Norman was also the lead singer and star of the Fiesta del Pacifico in 1957. The San Diego summer spectacular featured a cast of 1300 persons in the Meredith Willson production of "The California Story." In 1956, she was named Top Vocalist of the Year by the Southern California Music Trade Association.

==Warner Bros. films==
Norman returned to Hollywood acting and singing under contract with Warner Brothers Pictures in 1951 as Abby in Painting the Clouds with Sunshine and she played herself in Starlift. She also appeared in Sweethearts on Parade in 1953. Her most notable straight dramatic role was in 1952 starring opposite Randolph Scott in the western film Carson City.

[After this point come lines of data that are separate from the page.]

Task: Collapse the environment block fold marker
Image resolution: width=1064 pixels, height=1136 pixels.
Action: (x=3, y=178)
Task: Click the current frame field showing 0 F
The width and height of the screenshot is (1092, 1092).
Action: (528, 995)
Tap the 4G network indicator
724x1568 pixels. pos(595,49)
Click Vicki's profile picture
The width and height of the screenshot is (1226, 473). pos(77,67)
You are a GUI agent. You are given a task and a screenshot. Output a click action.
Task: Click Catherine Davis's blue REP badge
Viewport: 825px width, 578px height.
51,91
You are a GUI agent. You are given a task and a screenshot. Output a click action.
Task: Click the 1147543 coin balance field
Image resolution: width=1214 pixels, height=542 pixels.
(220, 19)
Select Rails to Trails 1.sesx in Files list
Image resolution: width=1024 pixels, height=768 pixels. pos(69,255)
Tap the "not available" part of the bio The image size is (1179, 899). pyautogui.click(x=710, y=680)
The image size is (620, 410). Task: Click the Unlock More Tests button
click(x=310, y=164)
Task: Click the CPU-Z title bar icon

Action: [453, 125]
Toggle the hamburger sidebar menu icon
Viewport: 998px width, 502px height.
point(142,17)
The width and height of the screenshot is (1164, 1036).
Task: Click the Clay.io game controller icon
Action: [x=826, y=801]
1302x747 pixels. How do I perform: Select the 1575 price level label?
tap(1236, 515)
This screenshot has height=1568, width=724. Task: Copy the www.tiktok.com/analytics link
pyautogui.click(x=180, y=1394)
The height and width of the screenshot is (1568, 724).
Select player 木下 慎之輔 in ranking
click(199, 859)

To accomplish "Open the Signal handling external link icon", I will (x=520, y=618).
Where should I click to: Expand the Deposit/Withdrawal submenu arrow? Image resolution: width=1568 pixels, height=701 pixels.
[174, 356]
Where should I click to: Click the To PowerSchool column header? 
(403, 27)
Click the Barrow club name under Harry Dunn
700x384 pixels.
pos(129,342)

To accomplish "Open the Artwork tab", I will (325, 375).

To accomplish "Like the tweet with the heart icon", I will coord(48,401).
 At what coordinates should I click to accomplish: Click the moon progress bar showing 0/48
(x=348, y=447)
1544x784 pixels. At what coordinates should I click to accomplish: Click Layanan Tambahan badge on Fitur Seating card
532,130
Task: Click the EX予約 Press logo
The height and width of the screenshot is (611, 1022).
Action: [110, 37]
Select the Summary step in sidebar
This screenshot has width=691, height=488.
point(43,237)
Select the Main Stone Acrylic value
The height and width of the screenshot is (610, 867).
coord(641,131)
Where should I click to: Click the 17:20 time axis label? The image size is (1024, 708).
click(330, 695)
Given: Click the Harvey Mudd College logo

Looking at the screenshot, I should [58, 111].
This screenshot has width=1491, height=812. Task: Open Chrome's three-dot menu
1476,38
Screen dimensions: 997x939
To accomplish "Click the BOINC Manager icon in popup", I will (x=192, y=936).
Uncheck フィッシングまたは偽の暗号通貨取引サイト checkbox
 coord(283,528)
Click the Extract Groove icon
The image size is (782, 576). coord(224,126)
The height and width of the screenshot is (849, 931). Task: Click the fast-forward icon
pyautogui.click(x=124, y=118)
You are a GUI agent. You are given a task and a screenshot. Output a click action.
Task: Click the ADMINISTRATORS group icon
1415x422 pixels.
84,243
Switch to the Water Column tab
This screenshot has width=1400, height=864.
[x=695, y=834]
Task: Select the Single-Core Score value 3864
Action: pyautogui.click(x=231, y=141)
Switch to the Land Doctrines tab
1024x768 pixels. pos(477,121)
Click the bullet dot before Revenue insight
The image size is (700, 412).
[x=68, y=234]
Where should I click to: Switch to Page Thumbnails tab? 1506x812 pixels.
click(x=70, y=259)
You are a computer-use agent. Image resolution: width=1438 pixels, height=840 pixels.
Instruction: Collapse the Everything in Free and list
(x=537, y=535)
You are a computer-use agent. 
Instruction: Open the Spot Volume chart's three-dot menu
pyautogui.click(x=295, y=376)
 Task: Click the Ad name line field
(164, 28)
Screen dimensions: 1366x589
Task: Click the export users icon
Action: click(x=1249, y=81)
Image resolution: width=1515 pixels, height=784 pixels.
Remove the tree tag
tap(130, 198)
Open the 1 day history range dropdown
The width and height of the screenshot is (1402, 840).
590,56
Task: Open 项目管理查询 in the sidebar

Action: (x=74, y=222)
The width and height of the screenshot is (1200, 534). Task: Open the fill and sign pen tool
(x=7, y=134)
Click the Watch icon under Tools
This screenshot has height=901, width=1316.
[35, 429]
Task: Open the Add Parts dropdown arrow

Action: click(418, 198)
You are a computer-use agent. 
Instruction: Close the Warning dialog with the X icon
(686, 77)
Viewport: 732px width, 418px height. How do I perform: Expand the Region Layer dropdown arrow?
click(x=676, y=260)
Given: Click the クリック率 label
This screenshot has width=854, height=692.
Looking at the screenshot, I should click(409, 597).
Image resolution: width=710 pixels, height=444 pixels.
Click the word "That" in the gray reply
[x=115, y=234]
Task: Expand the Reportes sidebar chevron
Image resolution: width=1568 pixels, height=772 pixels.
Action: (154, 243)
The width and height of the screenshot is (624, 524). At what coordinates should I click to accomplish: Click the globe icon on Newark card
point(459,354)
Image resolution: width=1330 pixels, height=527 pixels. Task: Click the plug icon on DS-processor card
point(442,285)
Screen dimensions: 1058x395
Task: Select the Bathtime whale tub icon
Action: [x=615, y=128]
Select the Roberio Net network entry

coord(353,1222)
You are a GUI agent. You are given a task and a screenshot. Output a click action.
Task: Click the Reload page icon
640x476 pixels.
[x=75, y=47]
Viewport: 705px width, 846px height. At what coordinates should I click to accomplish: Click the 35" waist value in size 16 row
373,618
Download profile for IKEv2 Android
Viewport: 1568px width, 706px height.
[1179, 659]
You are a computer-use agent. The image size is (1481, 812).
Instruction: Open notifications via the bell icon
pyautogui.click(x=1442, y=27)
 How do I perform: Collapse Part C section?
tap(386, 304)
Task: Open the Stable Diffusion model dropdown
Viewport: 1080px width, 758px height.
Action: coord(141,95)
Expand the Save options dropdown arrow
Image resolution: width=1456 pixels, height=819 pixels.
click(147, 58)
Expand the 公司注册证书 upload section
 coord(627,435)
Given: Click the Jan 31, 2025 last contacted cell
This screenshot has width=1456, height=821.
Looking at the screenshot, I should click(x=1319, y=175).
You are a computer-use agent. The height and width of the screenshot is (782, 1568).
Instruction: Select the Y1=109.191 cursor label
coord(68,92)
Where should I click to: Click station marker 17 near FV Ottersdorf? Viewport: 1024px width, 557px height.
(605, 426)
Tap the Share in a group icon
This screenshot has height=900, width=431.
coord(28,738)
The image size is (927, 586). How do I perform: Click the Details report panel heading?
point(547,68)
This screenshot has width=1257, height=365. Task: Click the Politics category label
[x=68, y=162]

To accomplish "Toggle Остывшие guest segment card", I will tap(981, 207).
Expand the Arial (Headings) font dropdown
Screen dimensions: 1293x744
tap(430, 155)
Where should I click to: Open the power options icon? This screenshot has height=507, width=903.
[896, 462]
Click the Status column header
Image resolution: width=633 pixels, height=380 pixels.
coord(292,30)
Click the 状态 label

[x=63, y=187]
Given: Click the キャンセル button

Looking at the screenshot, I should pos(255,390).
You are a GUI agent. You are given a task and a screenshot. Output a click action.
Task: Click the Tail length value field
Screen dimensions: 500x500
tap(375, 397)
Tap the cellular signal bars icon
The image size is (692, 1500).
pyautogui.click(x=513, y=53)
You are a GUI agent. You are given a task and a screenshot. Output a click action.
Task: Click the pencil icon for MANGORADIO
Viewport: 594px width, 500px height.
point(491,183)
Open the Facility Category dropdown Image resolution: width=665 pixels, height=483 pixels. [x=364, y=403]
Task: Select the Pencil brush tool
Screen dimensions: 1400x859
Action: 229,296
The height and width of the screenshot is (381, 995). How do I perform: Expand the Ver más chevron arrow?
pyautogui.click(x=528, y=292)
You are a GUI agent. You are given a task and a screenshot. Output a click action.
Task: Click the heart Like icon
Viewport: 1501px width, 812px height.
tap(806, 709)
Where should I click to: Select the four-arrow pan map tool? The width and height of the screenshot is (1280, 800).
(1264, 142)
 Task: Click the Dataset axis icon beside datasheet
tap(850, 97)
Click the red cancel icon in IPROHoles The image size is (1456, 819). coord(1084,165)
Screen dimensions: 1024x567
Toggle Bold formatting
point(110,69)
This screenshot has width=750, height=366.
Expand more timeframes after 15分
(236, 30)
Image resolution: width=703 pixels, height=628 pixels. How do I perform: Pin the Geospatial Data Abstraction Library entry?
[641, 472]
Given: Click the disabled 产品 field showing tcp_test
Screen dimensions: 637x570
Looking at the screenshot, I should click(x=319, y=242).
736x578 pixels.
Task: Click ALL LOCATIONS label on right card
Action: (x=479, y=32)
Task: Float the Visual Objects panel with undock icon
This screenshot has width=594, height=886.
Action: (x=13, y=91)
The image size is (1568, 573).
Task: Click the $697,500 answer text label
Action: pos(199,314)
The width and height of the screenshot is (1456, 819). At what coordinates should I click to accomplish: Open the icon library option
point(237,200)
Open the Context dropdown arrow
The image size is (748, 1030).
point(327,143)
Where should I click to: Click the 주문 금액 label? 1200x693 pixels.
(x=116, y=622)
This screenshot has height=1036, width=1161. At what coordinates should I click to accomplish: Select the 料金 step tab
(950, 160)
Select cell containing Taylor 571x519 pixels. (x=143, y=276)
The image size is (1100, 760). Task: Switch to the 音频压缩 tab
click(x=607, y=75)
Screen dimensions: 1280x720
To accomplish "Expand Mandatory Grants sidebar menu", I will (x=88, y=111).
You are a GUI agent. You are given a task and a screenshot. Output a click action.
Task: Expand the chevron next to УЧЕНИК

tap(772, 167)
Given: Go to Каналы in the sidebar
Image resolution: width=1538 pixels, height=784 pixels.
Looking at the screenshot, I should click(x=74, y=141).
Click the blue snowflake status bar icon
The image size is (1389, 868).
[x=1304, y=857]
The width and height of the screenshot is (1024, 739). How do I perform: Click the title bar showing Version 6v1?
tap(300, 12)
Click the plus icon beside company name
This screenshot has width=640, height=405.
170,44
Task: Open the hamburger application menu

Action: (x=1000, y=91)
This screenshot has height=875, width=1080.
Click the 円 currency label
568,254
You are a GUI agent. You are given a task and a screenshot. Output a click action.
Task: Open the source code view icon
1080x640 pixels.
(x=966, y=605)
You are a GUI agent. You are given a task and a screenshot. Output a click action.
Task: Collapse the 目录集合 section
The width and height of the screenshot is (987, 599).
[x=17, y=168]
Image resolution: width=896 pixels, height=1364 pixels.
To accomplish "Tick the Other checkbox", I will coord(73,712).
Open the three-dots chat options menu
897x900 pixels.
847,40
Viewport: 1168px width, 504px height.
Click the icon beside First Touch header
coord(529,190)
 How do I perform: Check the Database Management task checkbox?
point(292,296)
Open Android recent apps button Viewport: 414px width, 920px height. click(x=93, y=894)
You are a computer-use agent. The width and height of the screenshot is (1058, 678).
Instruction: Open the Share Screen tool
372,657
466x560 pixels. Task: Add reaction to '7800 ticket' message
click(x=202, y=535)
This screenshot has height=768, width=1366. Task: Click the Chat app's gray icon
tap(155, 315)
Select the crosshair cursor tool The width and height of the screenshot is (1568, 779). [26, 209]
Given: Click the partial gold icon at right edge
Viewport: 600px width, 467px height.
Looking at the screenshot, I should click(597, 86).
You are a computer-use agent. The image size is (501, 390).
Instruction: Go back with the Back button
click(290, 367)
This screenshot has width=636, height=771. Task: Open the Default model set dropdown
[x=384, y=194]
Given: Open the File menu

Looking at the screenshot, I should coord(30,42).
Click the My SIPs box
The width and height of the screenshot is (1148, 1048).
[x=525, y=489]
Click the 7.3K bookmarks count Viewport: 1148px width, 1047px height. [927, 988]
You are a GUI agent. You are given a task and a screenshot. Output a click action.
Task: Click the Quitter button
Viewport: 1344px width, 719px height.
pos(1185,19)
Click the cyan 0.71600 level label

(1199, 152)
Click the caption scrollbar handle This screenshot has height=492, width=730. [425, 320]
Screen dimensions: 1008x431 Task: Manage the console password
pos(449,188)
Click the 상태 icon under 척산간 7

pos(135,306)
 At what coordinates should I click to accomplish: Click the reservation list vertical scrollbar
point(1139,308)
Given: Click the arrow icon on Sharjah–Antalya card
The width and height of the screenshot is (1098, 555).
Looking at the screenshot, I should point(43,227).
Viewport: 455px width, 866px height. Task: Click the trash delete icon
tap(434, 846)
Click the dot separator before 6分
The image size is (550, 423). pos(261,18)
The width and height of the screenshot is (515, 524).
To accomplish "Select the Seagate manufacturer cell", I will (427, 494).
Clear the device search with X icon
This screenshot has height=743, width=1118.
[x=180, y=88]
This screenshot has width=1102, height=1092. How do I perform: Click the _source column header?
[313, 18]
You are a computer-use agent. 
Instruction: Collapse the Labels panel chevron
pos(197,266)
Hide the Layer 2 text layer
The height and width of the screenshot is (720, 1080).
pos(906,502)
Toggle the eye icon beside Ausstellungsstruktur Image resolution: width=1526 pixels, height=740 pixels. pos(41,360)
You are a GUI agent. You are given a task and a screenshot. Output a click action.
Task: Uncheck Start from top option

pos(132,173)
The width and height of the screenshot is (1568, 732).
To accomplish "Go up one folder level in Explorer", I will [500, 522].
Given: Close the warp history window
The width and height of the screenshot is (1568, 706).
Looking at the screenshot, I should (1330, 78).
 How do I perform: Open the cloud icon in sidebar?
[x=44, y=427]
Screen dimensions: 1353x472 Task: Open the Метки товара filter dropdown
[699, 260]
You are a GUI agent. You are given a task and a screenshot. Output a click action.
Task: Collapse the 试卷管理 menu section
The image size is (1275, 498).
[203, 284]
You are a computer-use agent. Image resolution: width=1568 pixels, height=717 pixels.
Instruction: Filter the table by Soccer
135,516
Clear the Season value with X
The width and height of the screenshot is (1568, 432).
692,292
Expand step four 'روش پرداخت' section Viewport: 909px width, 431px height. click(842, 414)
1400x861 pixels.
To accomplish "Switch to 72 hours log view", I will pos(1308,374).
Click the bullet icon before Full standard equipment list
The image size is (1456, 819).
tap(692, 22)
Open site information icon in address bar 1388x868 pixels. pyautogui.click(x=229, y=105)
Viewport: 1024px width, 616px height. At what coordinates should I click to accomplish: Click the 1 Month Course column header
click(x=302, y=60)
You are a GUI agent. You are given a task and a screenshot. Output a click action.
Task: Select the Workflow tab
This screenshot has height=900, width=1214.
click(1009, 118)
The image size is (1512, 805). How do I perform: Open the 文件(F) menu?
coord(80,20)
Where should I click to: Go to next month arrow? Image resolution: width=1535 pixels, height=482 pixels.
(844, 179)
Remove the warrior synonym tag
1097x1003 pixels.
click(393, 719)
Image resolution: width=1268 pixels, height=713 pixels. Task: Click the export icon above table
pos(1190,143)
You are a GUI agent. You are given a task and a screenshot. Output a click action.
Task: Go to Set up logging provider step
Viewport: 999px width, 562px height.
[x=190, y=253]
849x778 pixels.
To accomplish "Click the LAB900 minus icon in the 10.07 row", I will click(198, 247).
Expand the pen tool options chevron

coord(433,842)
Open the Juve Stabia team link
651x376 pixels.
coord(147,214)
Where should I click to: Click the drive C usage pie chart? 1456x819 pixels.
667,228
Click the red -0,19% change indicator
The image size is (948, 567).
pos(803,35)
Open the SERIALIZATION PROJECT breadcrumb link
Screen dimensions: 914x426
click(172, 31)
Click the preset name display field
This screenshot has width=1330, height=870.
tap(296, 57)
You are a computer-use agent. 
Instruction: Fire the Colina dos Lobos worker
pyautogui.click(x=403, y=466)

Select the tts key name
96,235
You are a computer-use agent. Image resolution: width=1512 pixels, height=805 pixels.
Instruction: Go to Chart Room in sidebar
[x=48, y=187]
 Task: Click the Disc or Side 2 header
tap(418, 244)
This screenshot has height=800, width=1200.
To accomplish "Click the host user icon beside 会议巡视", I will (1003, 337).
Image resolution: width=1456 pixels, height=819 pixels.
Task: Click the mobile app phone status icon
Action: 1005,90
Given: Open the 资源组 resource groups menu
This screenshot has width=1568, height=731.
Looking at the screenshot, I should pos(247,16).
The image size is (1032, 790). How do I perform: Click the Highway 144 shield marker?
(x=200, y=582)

Her last acting appearance was in the television series The Colgate Comedy Hour, in which she appeared in a 1955 episode. Lucille Norman co-starred with Italian tenor Aldo Monaco on the TV special Songs of Christmas in 1963. Carmen Dragon provided the musical direction conducting The Glendale Symphony Orchestra.

==Discography==
Lucille Norman's discography is notable for a number of studio cast recordings of popular operettas that she made with Dennis Morgan, Gordon MacRae and other artists that have remained popular and all have been reissued as CDs.
- 1938 - I Married an Angel, studio cast with Gordon MacRae (reissued on AEI CD-1150, 1985)
- 1942 - For Me and My Gal, MGM Soundtrack with Judy Garland and Gene Kelly (Reissued by Sony UK CD 7638552, 2010);
- 1950 - The New Moon, studio cast with Gordon MacRae (Capitol H-217) LP
- 1950 - The Vagabond King, studio cast with Gordon MacRae (Capitol LCT-6000) LP
- 1951 - Painting the Clouds with Sunshine, Soundtrack with Dennis Morgan (Capitol L-291) LP
- 1952 - The Desert Song, studio cast with Gordon MacRae (Capitol L-351) LP (Note: The Desert Song charted #10 for one week in 1952.)
- 1952 - The Merry Widow, studio cast with Gordon MacRae (Capitol L-335) LP
- 1952 - Roberta, studio cast with Gordon MacRae (Capitol L-334)LP
- 1953 - The Desert Song/Roberta, studio casts with Gordon MacRae (Capitol P-384) LP
- 1954 - The Red Mill, 1954 studio cast with Gordon MacRae (Capitol L-530) LP
- 1955 - The Student Prince/The Merry Widow, studio casts with Gordon MacRae (Capitol T-437) (Note: The Student Prince soprano, and the Naughty Marietta soprano in these split releases were not Lucille Norman.)
- 1955 - Naughty Marietta/The Red Mill, studio casts with Gordon MacRae (Capitol T-551)
- 1956 - The Vagabond King/The New Moon, studio casts with Gordon MacRae (Capitol T-219) LP

VCR recordings
- 1942 For Me and My Gal, MGM with Judy Garland and Gene Kelly
- 1951 Painting the Clouds with Sunshine, Warner Brothers with Dennis Morgan and Virginia Mayo
- 1951 Starlift, Warner Brothers Filmcast with Doris Day and Gordon MacRae.